━━ Text passage ━━

We are a mercury-free (meaning we do not place mercury fillings) and a mercury-safe (meaning we have a protocol for removing mercury safely) office. We follow the International Academy of Oral Medicine and Toxicology (IAOMT) recommendations for the removal of mercury dental fillings from the mouth. We make no claims nor offer guarantees relative to the improvement in one’s health following the removal of mercury dental fillings.
There are two things we can promise you. First, we will do our best to remove all mercury safely, with little to no exposure to you or our team to the vapors of mercury. Secondly, once all the mercury-containing fillings are removed from your teeth, you will not add to your body burden of mercury from your mouth. It’s only through careful study of comprehensive blood chemistry that one can tell the body burden of mercury and its effect on one’s health. Without that kind of study, it is not our custom to recommend any supplements that should be taken prior to and after the removal of mercury from your teeth. To reiterate, we trust the protocol to protect you and our team from the vapors of mercury. Randomly taking supplements, without evidence to indicate their need, may be dangerous to one’s health.

━━━
━━ Listed entries ━━

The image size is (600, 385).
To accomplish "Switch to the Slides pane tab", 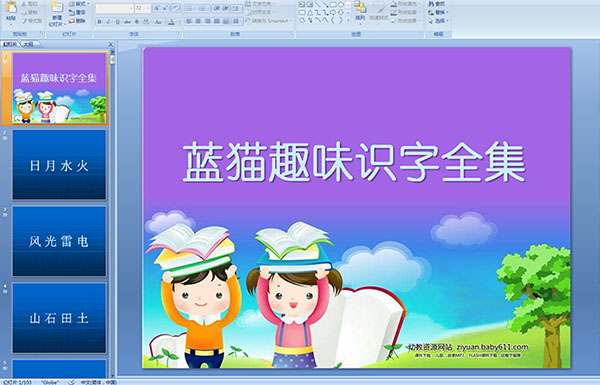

━━━
━━ Listed entries ━━

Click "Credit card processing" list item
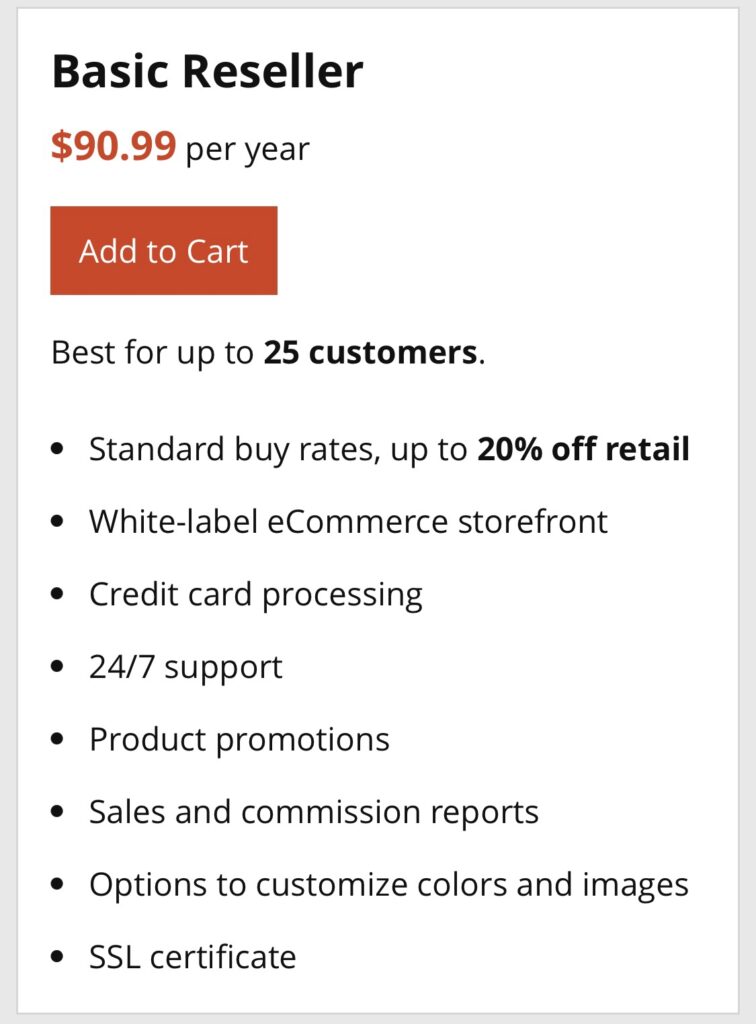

━━━
━━ Listed entries ━━

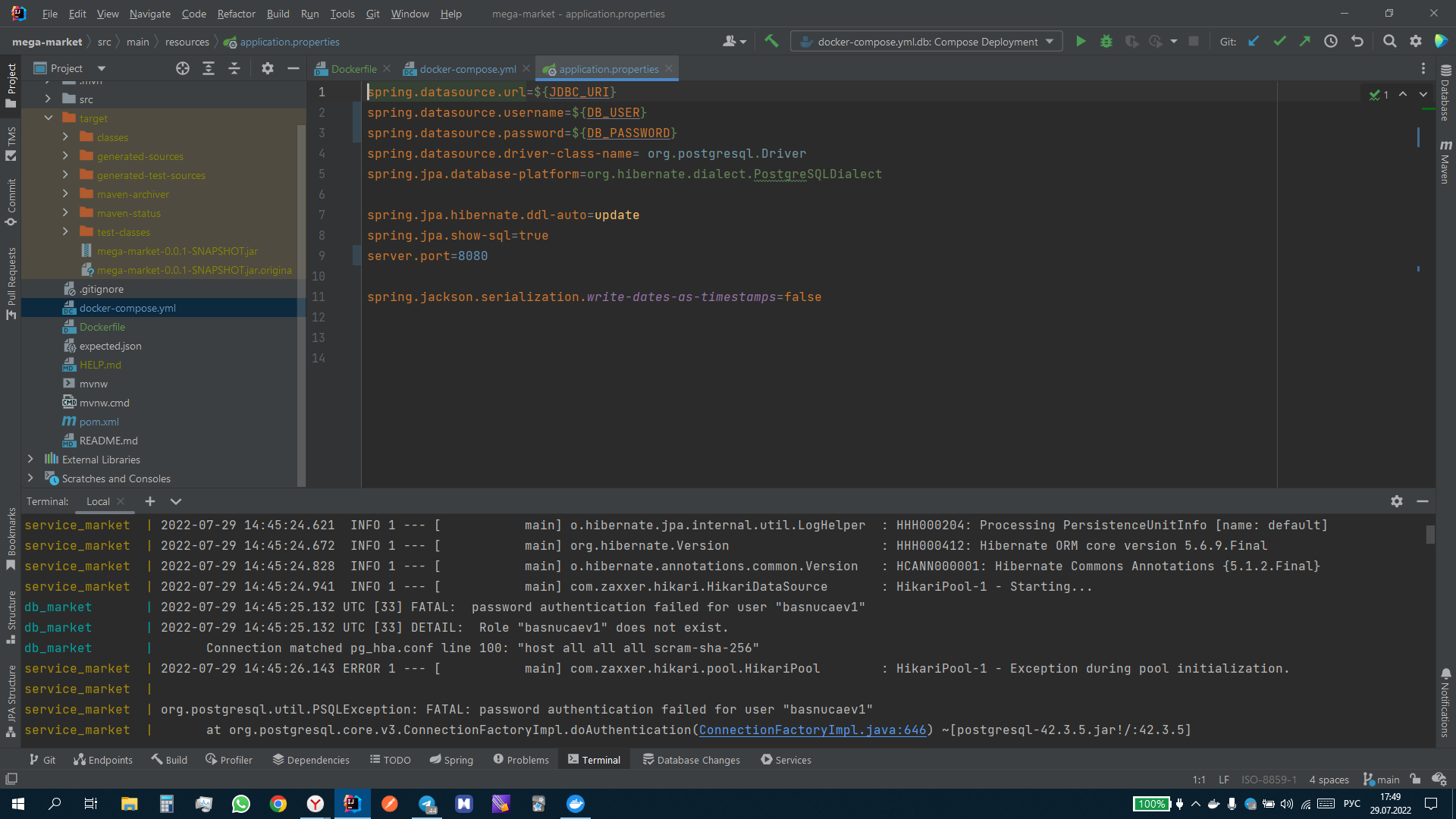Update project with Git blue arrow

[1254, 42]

━━━

What this task involves:
From the passage on mercury filling removal, write out the words starting with "We are a mercury-free" and going on through "mercury dental fillings.", unchanged. None of the records has any bearing on what comes next.

Solution:
We are a mercury-free (meaning we do not place mercury fillings) and a mercury-safe (meaning we have a protocol for removing mercury safely) office. We follow the International Academy of Oral Medicine and Toxicology (IAOMT) recommendations for the removal of mercury dental fillings from the mouth. We make no claims nor offer guarantees relative to the improvement in one’s health following the removal of mercury dental fillings.